第30節 ジェフ 3-0 群馬 いまひとつな内容も相手のミスもあり4試合ぶりの勝利

 群馬戦は開始早々に相手のミスからジェフが先制。
 その後は群馬も良い流れで進みましたが、前半ATにも2点目をゲットと、良い時間帯に2ゴールが生まれました。
 これでかなり楽な展開となりました。

 ただ、全体的には流れの中で良い時間帯を作れていたのは、群馬の方だったと思います。
 ジェフはプレスも甘く、攻撃も数える程度しか作れず、守備の時間が長かった。
 守る展開でもうまく相手の攻撃を抑えられていればいいのでしょうが、決して守備も安泰ではなかったと思います。


 群馬は攻撃で惜しい形を作るも、最後の質が足りず。
 守備でも大事なところでのミスが目立ち、失点が続いてしまった。
 残留争いをするJ2チームらしく、内容は悪くないけれど、攻守において大事なところでのクオリティに欠け負けてしまうといった印象だったと思います。
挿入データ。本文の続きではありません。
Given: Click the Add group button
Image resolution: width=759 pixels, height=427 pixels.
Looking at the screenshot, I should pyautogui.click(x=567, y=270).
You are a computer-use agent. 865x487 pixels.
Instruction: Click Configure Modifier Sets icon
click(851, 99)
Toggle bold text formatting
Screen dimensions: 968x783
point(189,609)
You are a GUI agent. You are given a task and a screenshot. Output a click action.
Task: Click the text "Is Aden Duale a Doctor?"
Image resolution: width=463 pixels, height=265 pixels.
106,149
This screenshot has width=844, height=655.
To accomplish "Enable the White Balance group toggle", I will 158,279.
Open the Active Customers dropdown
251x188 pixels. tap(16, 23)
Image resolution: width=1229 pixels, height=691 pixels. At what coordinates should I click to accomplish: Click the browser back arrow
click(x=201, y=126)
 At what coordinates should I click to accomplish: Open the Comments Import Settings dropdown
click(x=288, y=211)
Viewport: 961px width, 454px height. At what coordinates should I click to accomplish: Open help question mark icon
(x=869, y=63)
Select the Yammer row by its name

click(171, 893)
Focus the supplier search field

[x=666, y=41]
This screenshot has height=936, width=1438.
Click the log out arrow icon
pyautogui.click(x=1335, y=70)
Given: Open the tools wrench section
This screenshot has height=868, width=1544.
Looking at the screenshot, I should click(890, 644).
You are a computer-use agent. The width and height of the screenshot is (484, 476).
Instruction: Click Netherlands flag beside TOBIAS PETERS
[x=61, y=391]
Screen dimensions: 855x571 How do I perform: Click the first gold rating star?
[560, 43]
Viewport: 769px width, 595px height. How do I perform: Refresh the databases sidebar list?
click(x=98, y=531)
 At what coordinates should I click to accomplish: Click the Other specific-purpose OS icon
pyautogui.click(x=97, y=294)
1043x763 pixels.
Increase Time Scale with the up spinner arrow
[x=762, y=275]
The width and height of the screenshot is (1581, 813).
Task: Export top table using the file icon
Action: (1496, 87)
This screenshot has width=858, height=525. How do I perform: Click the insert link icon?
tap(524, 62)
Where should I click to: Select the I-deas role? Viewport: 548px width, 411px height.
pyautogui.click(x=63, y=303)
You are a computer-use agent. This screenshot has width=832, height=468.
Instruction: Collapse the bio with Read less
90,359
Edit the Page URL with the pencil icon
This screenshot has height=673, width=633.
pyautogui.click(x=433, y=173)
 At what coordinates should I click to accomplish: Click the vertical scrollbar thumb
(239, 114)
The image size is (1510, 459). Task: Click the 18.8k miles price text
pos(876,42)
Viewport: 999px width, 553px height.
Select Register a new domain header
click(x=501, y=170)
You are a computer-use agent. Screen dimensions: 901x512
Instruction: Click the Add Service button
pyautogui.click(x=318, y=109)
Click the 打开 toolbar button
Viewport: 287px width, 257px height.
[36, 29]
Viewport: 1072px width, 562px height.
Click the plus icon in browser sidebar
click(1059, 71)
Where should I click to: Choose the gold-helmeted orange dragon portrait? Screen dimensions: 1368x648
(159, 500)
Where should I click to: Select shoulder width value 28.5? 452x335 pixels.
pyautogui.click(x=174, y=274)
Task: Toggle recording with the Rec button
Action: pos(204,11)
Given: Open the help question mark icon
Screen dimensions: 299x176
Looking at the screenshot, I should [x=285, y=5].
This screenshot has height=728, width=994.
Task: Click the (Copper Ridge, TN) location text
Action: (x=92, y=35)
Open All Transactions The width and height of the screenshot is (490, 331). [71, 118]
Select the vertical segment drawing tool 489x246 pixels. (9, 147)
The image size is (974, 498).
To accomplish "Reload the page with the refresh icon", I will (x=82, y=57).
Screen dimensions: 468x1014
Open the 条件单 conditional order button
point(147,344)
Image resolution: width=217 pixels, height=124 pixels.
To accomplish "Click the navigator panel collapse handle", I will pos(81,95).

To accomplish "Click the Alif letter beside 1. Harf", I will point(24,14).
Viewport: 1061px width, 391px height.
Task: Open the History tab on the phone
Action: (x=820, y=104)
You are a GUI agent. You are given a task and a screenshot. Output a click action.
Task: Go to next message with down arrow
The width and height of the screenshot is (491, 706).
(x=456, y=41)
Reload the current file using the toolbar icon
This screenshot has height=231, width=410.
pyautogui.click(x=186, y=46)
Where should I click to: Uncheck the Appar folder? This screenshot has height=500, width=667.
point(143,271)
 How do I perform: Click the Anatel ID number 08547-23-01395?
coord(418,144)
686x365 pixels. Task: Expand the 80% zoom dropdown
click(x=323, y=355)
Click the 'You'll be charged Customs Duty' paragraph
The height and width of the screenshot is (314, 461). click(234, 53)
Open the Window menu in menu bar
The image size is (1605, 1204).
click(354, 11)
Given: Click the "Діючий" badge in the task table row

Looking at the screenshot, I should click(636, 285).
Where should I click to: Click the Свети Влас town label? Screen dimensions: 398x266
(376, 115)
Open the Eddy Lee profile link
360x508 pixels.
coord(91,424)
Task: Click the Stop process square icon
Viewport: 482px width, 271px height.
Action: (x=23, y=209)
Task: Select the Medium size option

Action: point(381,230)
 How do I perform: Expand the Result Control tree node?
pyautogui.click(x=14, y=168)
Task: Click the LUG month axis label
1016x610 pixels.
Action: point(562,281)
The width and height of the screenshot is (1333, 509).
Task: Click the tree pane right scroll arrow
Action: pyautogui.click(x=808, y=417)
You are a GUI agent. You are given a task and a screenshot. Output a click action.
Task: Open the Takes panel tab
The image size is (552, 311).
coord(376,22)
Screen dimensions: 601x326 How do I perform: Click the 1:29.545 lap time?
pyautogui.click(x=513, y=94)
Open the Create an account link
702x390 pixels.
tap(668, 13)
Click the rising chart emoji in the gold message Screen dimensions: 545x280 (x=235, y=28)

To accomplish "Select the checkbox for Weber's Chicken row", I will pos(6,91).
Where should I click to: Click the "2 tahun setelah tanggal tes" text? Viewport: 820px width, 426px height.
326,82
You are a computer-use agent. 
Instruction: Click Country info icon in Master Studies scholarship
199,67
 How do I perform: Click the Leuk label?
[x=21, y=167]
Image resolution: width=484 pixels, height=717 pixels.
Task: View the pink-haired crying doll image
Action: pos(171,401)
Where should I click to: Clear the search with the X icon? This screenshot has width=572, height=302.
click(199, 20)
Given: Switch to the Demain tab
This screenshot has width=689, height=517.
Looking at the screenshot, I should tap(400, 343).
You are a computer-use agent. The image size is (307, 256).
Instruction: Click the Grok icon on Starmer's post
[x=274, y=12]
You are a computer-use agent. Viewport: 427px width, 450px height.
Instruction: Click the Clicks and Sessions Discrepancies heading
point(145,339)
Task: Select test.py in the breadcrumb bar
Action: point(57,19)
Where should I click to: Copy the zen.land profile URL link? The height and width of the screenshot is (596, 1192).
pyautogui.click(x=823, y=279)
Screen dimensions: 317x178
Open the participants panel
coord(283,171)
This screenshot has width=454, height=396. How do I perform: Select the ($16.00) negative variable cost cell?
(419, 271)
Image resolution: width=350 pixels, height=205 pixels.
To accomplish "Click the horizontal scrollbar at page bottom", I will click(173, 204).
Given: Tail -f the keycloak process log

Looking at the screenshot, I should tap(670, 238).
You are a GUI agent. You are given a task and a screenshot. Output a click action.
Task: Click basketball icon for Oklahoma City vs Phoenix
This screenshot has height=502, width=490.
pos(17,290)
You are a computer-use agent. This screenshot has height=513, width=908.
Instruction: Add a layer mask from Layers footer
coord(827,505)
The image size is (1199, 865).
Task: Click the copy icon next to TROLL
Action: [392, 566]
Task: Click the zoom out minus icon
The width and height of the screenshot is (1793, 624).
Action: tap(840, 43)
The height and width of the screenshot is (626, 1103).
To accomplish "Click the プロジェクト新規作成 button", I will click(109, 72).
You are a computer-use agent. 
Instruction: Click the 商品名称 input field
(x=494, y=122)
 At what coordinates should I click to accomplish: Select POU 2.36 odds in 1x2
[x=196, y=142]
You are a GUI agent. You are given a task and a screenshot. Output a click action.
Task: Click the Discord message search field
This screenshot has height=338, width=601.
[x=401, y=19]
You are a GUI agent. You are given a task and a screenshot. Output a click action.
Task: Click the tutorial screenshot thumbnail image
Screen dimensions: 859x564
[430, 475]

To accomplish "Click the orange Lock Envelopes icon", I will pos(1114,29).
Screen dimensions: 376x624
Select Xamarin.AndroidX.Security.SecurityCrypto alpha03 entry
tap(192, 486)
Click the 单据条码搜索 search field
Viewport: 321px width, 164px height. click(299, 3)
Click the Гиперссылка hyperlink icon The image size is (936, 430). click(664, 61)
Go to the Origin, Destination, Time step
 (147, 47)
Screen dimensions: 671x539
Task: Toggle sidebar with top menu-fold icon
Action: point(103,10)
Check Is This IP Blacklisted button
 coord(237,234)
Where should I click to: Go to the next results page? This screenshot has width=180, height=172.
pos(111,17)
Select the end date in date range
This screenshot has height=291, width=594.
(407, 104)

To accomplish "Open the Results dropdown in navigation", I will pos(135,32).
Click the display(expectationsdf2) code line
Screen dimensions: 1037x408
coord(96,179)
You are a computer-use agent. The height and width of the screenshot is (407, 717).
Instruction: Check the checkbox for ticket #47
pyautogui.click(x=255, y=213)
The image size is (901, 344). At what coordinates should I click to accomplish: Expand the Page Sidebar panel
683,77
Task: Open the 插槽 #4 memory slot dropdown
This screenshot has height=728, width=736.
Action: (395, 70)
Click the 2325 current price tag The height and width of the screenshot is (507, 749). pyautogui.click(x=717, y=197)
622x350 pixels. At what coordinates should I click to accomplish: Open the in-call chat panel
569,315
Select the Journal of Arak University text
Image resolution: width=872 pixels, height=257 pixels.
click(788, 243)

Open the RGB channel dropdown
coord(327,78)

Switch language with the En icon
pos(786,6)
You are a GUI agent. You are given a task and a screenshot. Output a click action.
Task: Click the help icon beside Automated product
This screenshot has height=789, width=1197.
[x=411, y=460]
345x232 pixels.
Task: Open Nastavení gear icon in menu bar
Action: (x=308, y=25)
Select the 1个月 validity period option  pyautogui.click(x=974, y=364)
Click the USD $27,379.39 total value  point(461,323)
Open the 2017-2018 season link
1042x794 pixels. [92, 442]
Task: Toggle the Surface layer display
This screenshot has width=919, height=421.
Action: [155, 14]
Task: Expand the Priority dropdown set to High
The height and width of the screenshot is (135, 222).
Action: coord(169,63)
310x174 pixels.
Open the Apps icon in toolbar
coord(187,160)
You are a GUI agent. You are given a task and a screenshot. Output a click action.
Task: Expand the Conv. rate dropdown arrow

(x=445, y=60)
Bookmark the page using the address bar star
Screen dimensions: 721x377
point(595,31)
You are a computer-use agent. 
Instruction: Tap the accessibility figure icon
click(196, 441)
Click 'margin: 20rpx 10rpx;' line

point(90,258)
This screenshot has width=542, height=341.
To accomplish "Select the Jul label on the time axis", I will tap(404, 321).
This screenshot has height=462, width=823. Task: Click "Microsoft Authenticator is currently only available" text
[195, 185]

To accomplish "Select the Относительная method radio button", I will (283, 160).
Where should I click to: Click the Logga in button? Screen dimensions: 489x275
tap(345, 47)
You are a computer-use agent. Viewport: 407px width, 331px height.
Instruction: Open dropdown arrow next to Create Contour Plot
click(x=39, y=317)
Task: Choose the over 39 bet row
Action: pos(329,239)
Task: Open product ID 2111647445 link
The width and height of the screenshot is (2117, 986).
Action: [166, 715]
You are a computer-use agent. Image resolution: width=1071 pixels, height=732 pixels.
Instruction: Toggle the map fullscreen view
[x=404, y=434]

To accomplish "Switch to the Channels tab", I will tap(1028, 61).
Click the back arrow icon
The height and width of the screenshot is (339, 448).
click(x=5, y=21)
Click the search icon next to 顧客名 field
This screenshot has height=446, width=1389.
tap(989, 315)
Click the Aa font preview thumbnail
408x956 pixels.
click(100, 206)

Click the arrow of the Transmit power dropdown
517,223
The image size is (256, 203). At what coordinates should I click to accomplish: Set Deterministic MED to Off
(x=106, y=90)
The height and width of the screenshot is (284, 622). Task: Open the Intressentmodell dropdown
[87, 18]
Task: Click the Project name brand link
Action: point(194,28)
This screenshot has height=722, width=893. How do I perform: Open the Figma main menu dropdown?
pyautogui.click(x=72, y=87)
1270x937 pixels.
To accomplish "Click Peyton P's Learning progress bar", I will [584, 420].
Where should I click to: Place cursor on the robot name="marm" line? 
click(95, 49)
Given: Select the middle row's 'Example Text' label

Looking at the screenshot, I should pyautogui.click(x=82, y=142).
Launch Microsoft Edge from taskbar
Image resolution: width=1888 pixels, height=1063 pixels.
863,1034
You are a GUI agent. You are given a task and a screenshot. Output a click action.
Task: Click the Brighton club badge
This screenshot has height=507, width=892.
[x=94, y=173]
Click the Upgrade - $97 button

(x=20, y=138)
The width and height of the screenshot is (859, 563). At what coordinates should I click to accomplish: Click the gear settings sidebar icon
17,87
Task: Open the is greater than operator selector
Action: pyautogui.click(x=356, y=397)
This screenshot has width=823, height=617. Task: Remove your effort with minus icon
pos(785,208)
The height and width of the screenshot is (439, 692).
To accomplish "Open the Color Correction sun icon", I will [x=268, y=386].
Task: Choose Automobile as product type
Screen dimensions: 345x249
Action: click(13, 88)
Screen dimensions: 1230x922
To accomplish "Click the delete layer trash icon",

 一方のジェフは、攻守にいまひとつな試合内容だったと思います。
 相手のパスワークも止めきれないことが多かったし、ボールを持ってもサイドからの窮屈な展開が目立った。
 それでも4試合ぶりの勝利ということで、これをきっかけに内容も改善してくれるといいですね。

■いい時間帯に2点を奪い0‐2で前半を終える

 ジェフは、前節負傷交代した高木と秋山がメンバー外。
 かわりにブワニカと末吉が、スタメンに入りました。
 サブには来季昇格が内定したばかりの新明と、ダニエル・アウベスが入っています。

 群馬も前節負傷交代した鈴木国友が外れ、光永がベンチにまわり、新加入の高木と加藤がスタメン。
 光永青森山田出身で、高橋の2個下ですね。
 右SBには高卒新人の岡本が入っています。


 開始早々、相手のミスからジェフが先制。
 GK新井からのロングキックから、中盤で浮き球の展開になり、城和が後方にヘディングでバックパス。
 しかし、これがジェフに取って裏へのパスのようなボールになり、風間宏矢が拾ってゴール。

 4分には群馬のチャンス。
 左からのCK。
 風間宏希が蹴ると小島がファーで合わせますが、ゴールの右。


 14分にも群馬の攻撃。
 左サイドからのパスワーク。
 高木がアーリークロスを上げると、平松が飛び出して合わせますが、枠の外。

 立ち上がりから、群馬がプレスでリズムを掴んでいきます。
 ジェフは群馬のパスワークを止められず、守りの時間が続きます。
 しかし、前半途中から群馬の運動量も落ち、徐々にジェフもボールを保持していきます。


 30分、群馬の攻撃。
 城和からのパスを受けた岡本が右サイドで仕掛けて、マイナスのクロス。
 細貝がミドルシュートを狙いますが、GK新井の正面。

 試合が停滞していきますが、前半ATにジェフが追加点。
 新井一耀、福満、風間宏矢と繋いでクロス。
 ゴール前でぽっかりと空いていたブワニカが頭で合わせ、0‐2で折り返します。

■群馬が攻め続けるも1点を奪って3‐0の勝利

 2点ビハインドの群馬は、小島を下げて山中を投入。
 49分、群馬の攻撃。
 中盤の岩上から右サイドに展開し、岡本が落として風間宏希が狙いますが、GK新井が反応。

 その直後にも群馬の攻撃。
 岡本が右サイドを仕掛けてクロス。
 岩上がヘディングシュートを放ちますが、GK新井がセーブ。


 63分にも群馬の攻撃。
 岩上からの縦パス。
 平松が落として、風間宏希がミドルで狙いますが、GK新井の正面。

 66分にも群馬のチャンス。
 右サイドからのCK。
 風間宏希がグラウンダーのボールを蹴ると、こぼれたところを拾った細貝が強力なシュートを放ちますが、GK新井がセーブ。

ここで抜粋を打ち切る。